Anyone else seen this on Netflix? Downloaded all 10 and am binge watching. Brilliant stuff.
«13

Comments

  • My missus made me watch it all last year, it does make you think....
  • Cracking documentary. I've been holed up in bed with pnumonia for the last week so have smashed the lot. When you've finished it have a read of this

    http://www.wetpaint.com/making-a-murderer-evidence-1463954/

    A load of facts that were left out of the doc
  • Bloody hell. Another letdown thread. I'll just have to keep doing it myself.
  • Very good.

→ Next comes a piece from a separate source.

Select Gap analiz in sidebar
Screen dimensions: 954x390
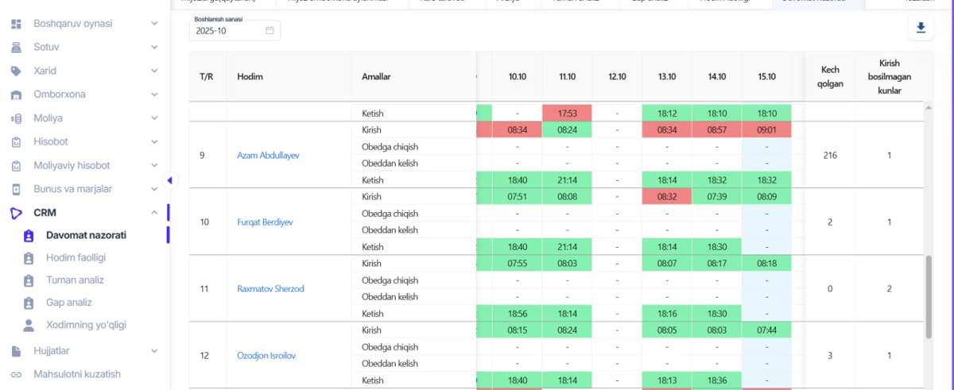(68, 302)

That Brendan kid had me raging at the screen at times though!
  • Just finished it.

    Very sad.
  • Cracking watch, another if you like hard hitting documentaries;

    Dear Zachary: A story from Father to Son. < Will tear you open and kick you right where it hurts, absolutely heart breaking stuff but somewhat similar watch in that it's based in the US and a true crime
  • Binge watched this over Christmas. Brilliant documentary. Based on what we see through our TV screen it's hard to see how justice is being served.
  • IMO justice was served in the end.
  • masicat said:

    IMO justice was served in the end.

    So you think they were both guilty of the murder?
  • Sponsored links:


  • I think the younger one might have a case. Police and prosecution also scumbags. However, I think Steve Avery is guilty.
  • Anyone seen the HBO documentary series The Jinx? Which one is better? I've seen the film All Good Things and know about the Robert Durst story but I never got around to watching the HBO series. I watched the first episode of Making A Murderer this week and saw The Jinx listed as a similar series so was wondering which one's better...
  • I've seen 8 episodes now. I don't understand the lack of blood - surely if he killed her anywhere on her property, there'd be wholesale traces of blood all over the scene?

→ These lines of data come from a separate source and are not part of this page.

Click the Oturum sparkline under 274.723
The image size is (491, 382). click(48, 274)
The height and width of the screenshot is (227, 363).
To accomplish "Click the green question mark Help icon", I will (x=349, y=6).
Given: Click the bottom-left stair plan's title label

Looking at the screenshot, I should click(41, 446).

    I'm interested to hear what the "missed out" parts are, I'm not sure whether to look now or after episode 10. He almost seems likable, rather unassuming and dopey. Obviously that's what the makers aimed for, though.
  • edited January 2016
    I reckon Steve Avery did it, but I'm not convinced beyond reasonable doubt which is the real test.

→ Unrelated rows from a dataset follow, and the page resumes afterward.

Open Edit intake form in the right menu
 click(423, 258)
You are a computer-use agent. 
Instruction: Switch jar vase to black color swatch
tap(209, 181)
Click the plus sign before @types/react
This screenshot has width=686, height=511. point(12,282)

    Brandon Dassey had absolutely nothing to do with it, his story makes utterly no sense unless there's additional evidence that wasn't shown.
  • RedPanda said:

    I've seen 8 episodes now. I don't understand the lack of blood - surely if he killed her anywhere on her property, there'd be wholesale traces of blood all over the scene?

    I'm interested to hear what the "missed out" parts are, I'm not sure whether to look now or after episode 10. He almost seems likable, rather unassuming and dopey. Obviously that's what the makers aimed for, though.

    read it after episode 10 but things have been left out from either side ... still haven't got a clue but certainly think the nephew had nothing to do with it.
  • bobcafc7 said:

    RedPanda said:

    I've seen 8 episodes now. I don't understand the lack of blood - surely if he killed her anywhere on her property, there'd be wholesale traces of blood all over the scene?

    I'm interested to hear what the "missed out" parts are, I'm not sure whether to look now or after episode 10. He almost seems likable, rather unassuming and dopey. Obviously that's what the makers aimed for, though.

    read it after episode 10 but things have been left out from either side ... still haven't got a clue but certainly think the nephew had nothing to do with it.
    Why did Brandon Dassey's defence agree to stop showing the police interview tape to the jury before they got to the bit where he basically tells his mum that he fabricated the story because they "got in his head" ?
  • se9addick said:

    bobcafc7 said:

    RedPanda said:

    I've seen 8 episodes now. I don't understand the lack of blood - surely if he killed her anywhere on her property, there'd be wholesale traces of blood all over the scene?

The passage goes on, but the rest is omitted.